I mean the fact that they return another float, not an integer. Unless you explicitly specify Int as the result type.

In mathematics, engineering, etc., these functions are well-known, and defined as producing integers. One therefore has a strong expectation that that’s how they would behave in Julia.
(This unusual behavior caused a bug that cost me a few hours.)

These functions do produce an integer. They just store the integer in a floating-point type by default. Floating-point integers are still integers.

This behavior is pretty universal in programming languages (it is true in C/C++, Python, Go, …), because floating-point values have a much wider range than (hardware) integers. e.g. what result would you want floor(1e100) to give?

Yes, I realize that “floating-point integers” are integers, in the same sense that 5 is a real number. But thanks for the floor(1e100) example, that’s convincing!

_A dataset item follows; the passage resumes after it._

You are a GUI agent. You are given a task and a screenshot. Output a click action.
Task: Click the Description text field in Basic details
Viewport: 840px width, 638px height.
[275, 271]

Maybe it is also useful to point out floor(value) is much faster than floor(Int, value). Essentially, it is free (measured on intel i7). This could be important for hot loops! Details:

julia> using BenchmarkTools
julia> v = rand(1000000);
julia> f1(v) = ( s = 0.0 ; for value in v s+=floor(value) ; end ; s )
f1 (generic function with 1 method)
julia> f2(v) = ( s = 0 ; for value in v s+=floor(Int,value) ; end ; s )
f2 (generic function with 1 method)
julia> f3(v) = ( s = 0.0 ; for value in v s+=value ; end ; s )
f3 (generic function with 1 method)
julia> f1(v), f2(v), f3(v) # run once for good luck
(0.0, 0, 500335.41928945674)
julia> @btime f1($v) # round to Float
1.040 ms (0 allocations: 0 bytes)
0.0
julia> @btime f2($v) # round to Int
2.368 ms (0 allocations: 0 bytes)
0
julia> @btime f3($v) # do no rounding
1.037 ms (0 allocations: 0 bytes)
500335.41928945674

Rough calculation:
Extra-time for Float rounding: 1.040ms - 1.037ms ~ 3ns (free)
Extra-time for Int rounding: 2.368ms - 1.037ms ~ 1331ns (400X)